**DATASET EXCERPTS**
- - -

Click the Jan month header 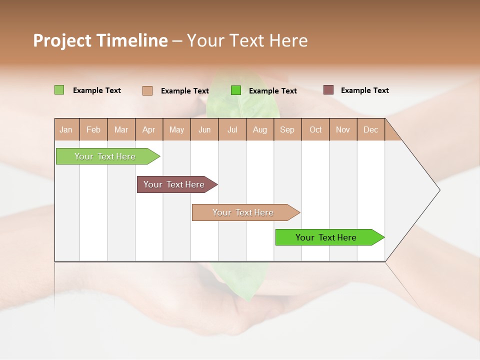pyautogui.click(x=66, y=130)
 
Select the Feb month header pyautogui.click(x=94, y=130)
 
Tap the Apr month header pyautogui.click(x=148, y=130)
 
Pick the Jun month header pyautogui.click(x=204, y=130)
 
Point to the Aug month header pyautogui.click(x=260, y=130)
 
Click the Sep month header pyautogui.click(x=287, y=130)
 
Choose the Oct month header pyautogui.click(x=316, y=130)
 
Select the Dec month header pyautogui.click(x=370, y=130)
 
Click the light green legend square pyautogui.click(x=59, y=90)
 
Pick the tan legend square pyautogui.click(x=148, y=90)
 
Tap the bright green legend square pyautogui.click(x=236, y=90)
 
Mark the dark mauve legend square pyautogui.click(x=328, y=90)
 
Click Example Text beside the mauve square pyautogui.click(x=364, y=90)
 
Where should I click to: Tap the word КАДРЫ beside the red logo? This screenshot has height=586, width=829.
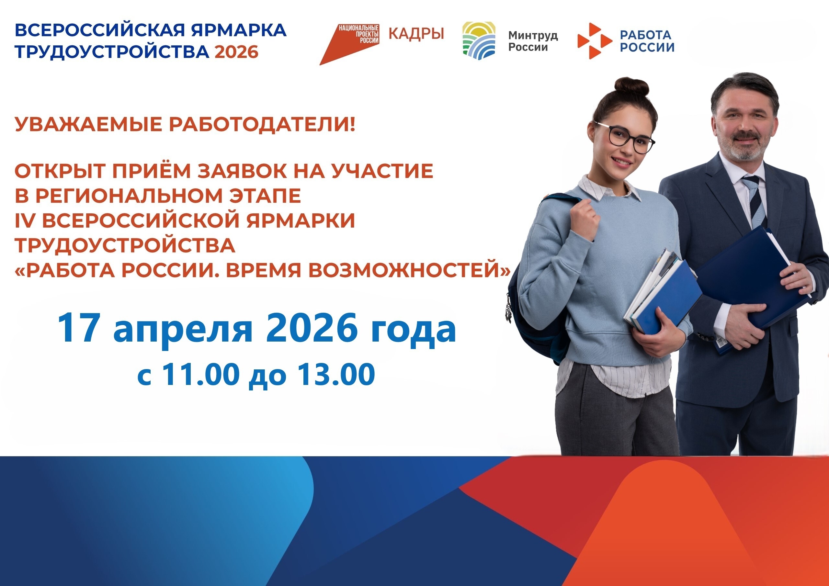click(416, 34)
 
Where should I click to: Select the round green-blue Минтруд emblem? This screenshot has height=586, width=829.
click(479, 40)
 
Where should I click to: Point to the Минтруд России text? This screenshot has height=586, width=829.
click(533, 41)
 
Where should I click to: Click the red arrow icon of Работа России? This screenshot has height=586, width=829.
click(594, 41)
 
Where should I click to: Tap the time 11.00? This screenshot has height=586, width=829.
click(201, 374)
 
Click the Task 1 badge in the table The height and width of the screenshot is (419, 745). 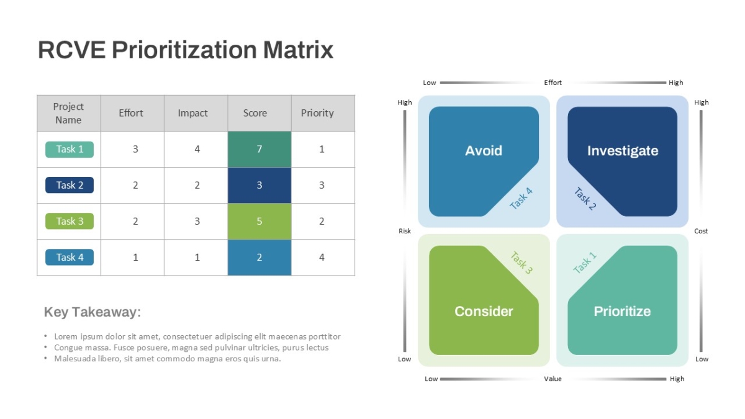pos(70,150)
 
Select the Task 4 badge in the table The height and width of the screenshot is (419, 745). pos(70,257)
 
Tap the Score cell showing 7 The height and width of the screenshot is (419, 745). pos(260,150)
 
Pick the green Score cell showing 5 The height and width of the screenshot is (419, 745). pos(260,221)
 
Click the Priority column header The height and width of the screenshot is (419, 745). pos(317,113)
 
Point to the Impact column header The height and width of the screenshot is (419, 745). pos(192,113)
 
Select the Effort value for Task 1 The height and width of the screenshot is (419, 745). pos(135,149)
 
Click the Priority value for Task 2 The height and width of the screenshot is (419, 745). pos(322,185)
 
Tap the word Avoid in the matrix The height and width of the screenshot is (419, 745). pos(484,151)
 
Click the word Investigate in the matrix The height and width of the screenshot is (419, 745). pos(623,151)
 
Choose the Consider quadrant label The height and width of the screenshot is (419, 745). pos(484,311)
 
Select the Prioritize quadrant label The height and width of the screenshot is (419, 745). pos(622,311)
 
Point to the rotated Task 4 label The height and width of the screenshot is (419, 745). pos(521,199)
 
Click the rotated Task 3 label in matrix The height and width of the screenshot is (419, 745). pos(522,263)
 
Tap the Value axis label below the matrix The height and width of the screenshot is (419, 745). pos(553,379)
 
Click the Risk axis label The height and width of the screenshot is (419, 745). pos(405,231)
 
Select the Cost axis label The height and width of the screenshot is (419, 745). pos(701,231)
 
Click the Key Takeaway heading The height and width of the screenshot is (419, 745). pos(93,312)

- - -

**PROBLEM TO WORK ON**
From the listing above, give everything from the line containing "Choose the Oct" down to the line containing "Pick the tan", both included, as a JSON list of strings with one string per line and blank lines left out.

**EXPECTED ANSWER**
[
  "Choose the Oct month header pyautogui.click(x=316, y=130)",
  "Select the Dec month header pyautogui.click(x=370, y=130)",
  "Click the light green legend square pyautogui.click(x=59, y=90)",
  "Pick the tan legend square pyautogui.click(x=148, y=90)"
]